Alternative image management and editing apps have been drawing more attention than ever before, following the photo community’s backlash against Adobe splitting Lightroom into two versions and shoehorning customers into its ‘perpetual rental’ plans.
Lightroom now exists as ‘Classic’, the traditional version, and ‘CC’, a new and simplified, entirely cloud-based version that runs quicker.
The ProCounter Reader’s Poll, which asks: ‘Have the latest Adobe updates persuaded you to look at other image editing software providers?’, has, as of writing, 100 percent of readers responding ‘yes’. In six years running Readers Polls in PhotoCounter and ProCounter, we have never seen a 100 percent result for any response. (We’ll need more participants before we can call it a valid sample, though – please provide a response on the homepage!)
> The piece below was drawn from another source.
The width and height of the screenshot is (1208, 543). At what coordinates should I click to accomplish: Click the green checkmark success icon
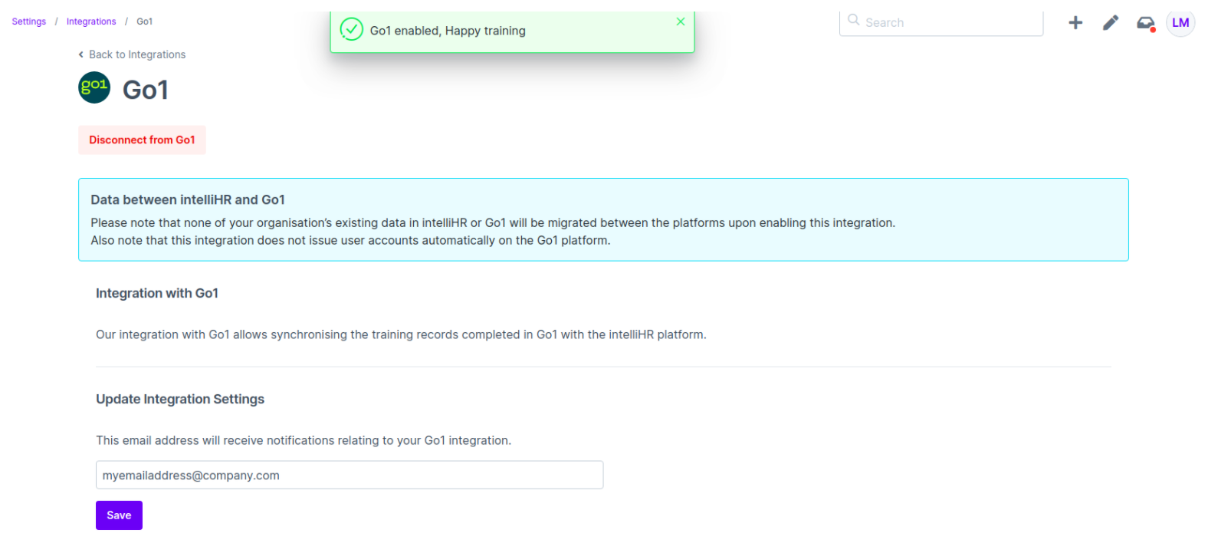(x=351, y=30)
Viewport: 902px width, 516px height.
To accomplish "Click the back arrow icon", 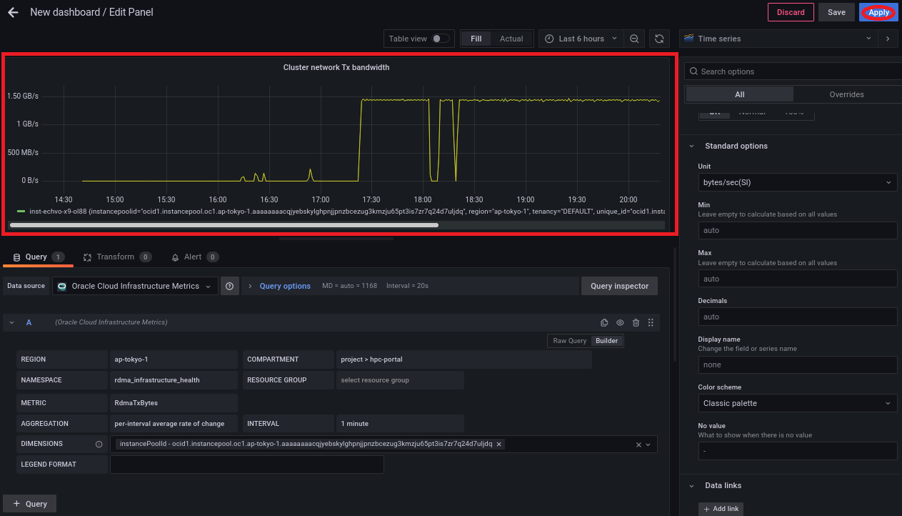I will (x=13, y=12).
Professional photographers are fed up with Adobe not listening or caring about their demands. Shareholders, however, love the big increases in revenue, profit margins and share price year on year delivered by those customers.
Adobe has been criticised for once again increasing the cost of using its software, by introducing mandatory cloud storage through Lightroom CC – a service many customers don’t require. Customers will be charged an additional fee – a total of $28.99 per month, or double the cost – to bump cloud storage from 20GB to 1TB.
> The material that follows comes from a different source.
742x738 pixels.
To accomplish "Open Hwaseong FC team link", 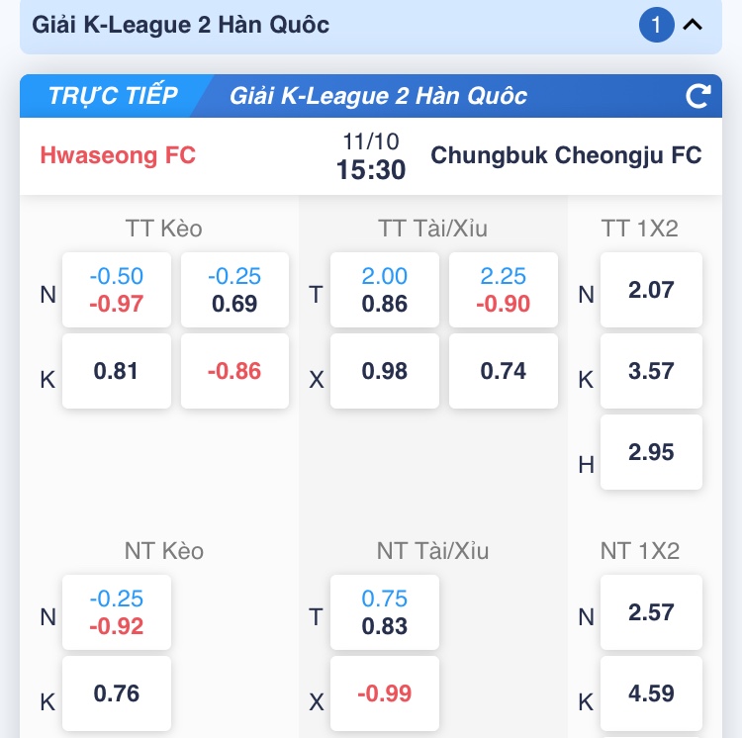I will coord(118,155).
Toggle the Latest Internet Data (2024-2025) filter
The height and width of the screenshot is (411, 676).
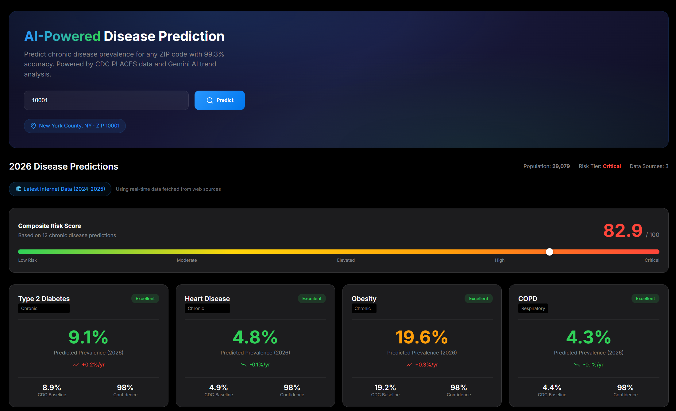click(60, 189)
Along with constantly increasing its prices, customers are also wary they may be locked in, as library management will be done on the cloud and it will take considerable effort to export.
Additionally, the new software is stripped back, or ‘dumbed down’, missing crucial image management features.
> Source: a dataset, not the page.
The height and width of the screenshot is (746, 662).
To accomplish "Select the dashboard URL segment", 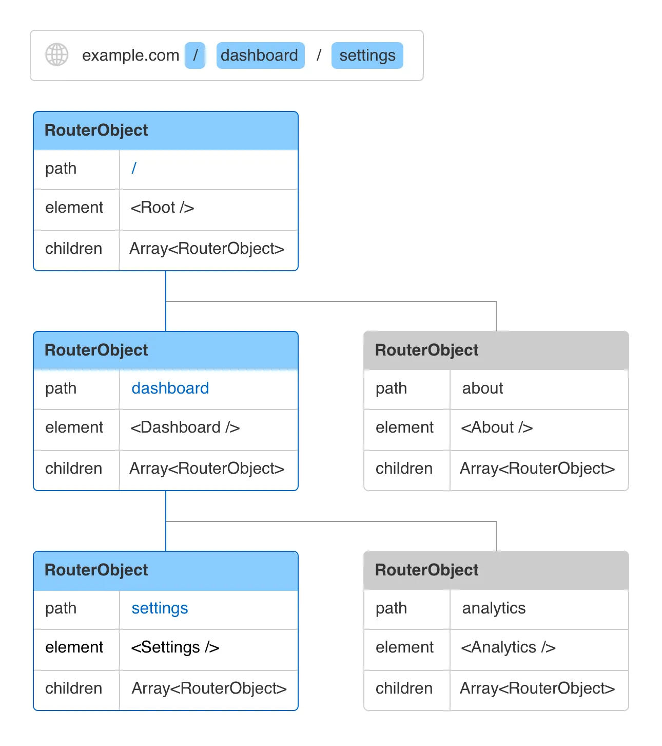I will pos(260,55).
After lashing Adobe for its latest moves on Lightroom, respected professional photography website, Imaging Resource, has begun promoting the virtues of other image editing software solutions.
Other photo media, such as DPReview, have also become noticeably more interested in other image editing/management options. This is backed up by numerous comment sections indicating photographers en masse are now ready to look elsewhere.
With so many promising Adobe competitors openly marketing software as viable alternatives to Lightroom or Photoshop, ‘now’ may be the time that serious competition disrupts the incumbent’s near-monopoly.
Imaging Resource review editor, Jeremy Gray, has recently covered Skylum (Macphun) Luminar 2018, writing it’s ‘taking on Adobe with new software’; Serif Affinity Photo 1.6 – ‘Photoshop competitor gets even better’; and Alien Skin Exposure X3 – ‘look out Lightroom’.
Alien Skin Exposure X3, an image management and editing program, was given an in-depth review by Gray, who directly compared it with the features and functions found in Lightroom.
Alien Skin Exposure X3‘Capable of being used as standalone software or as a plug-in within Lightroom and Photoshop, Alien Skin’s Exposure X3 is a one-time purchase software which offers users power, versatility and flexibility all within an intuitive and unified workspace,’ Gray writes for Imaging Resource.
Exposure X3 can be used as a Lightroom Classic and Photoshop plug-in. As a catalog free, non-destructive RAW file editor, users can edit layers, retouch images, add presets and filters, send and retrieve files to an external editor, and import/export files.
Among many new features, Exposure X3 has improved image management by adding a Folders and Collections panel for allocation images destinations in a hard drive or on a cloud service; Keywords for organising images; and side-by-side image comparison for selection and culling.
Gray describes Exposure X3 as a ‘viable Lightroom competitor with good organizational tools and a strong suite of editing functions’.
Exposure X3 is available for a 30-day free trial, and can be purchased for US$149 (or US$99 as an upgrade) or in a bundle for US$199 which includes additional features, plug-ins, and tech support.
Gray flagged plans to publish similar reviews on Luminar 2018, and DxOmark PhotoLab.
Luminar 2018 is an all-in-one RAW processor which features non-destructive editing, image presets and filters, stackable layers with masking, noise reduction, and more.
The software has a new RAW engine which can open files 200 percent quicker than the previous version, Skylum claims, along with improved colour handling and faster noise reduction.
It also has a Digital Asset Management platform, a must-have for professionals, and a particular strength of Lightroom.
Third party plug-ins designed for Photoshop or Lightroom can run in Luminar.
Skylum, formerly known as Macphun until it started developing software for both Mac and Windows, has designed Luminar to be user-friendly, with one-click presets and filters.
‘We’ve taken the time to listen to photographers, and what they want is performance and quality. The less time photographers have to spend in front of computers, the more they have for taking pictures,’ said Skylum CEO Alex Tsepko. ‘Our mission is to get Luminar streamlined with just the tools and controls photographers need. The goal is simple: enable the best-looking images with the least amount of effort.’
It’s available for pre-order for $84.
Affinity Photo 1.6 update
This Photoshop competitor has been given a performance boost, along with features such as a light UI mode, and brush stabilisation. Serif is calling it a major update, which is available for a one-off purchase of $79.99.
Of course, there’s plenty other Adobe competitors out there, such as On1 Photo Raw, Phase One Capture One, DxO Photolab, Corel Paintshop and Aftershot Pro, GIMP, and others.